I 100% believe this as true and I don’t really see myself changing my mind about it.
Now, here’s the part where I get enraged:
Despite popular perception, it turns out, when it comes to mega-successful startups — members of what Aileen Lee of Cowboy Ventures terms the Unicorn Club — the hoodie-wearing college-dropout CEO comes as a freak occurrence… The overwhelming majority of successful startup founders attended selective universities for undergrad, graduate school or both. More than two-thirds of the billionaire startup founder list attended a Top 10 school.
That seems like a pretty clear statement of fact. Here’s some statistics, and da da da da, education is important, da da da da. So why am I enraged?
Because there’s more to life than the Unicorn Club (1 Billion dollars+ companies).
The reason that I love the tech startup scene is because even if you look at it from the most cynical point of view, it’s the closest to a meritocracy as you can get in modern day capitalism.
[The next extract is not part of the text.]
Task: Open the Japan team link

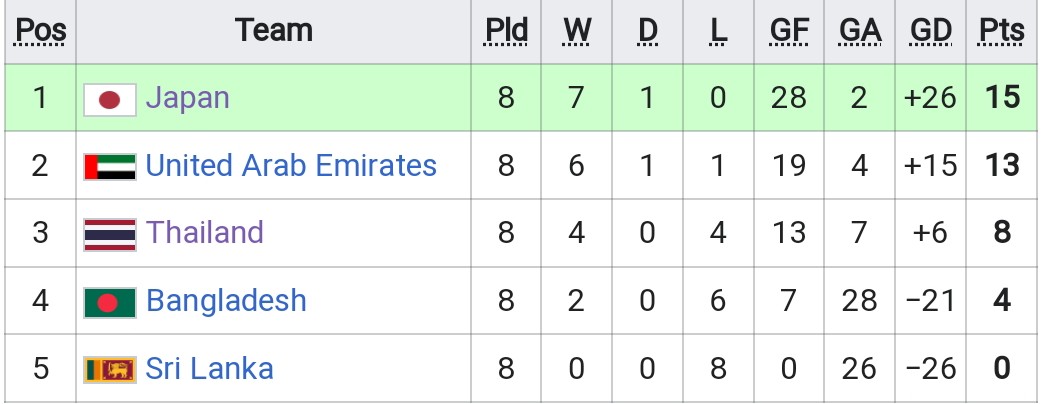Action: [187, 98]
Sure, you might not have funding, the connections, the mentorship, etc. But hey, you have a chance to build something great and to be handsomely rewarded for it.
And I strongly believe that it’s a false assumption that success is defined by building a company that’s worth more than a billion dollars. I think it’s completely dismissive to look at the Whatsapp and Facebooks of the world and say, “if you didn’t build something this big, you’re a failure”.
Go forth, build, and forget the unicorn.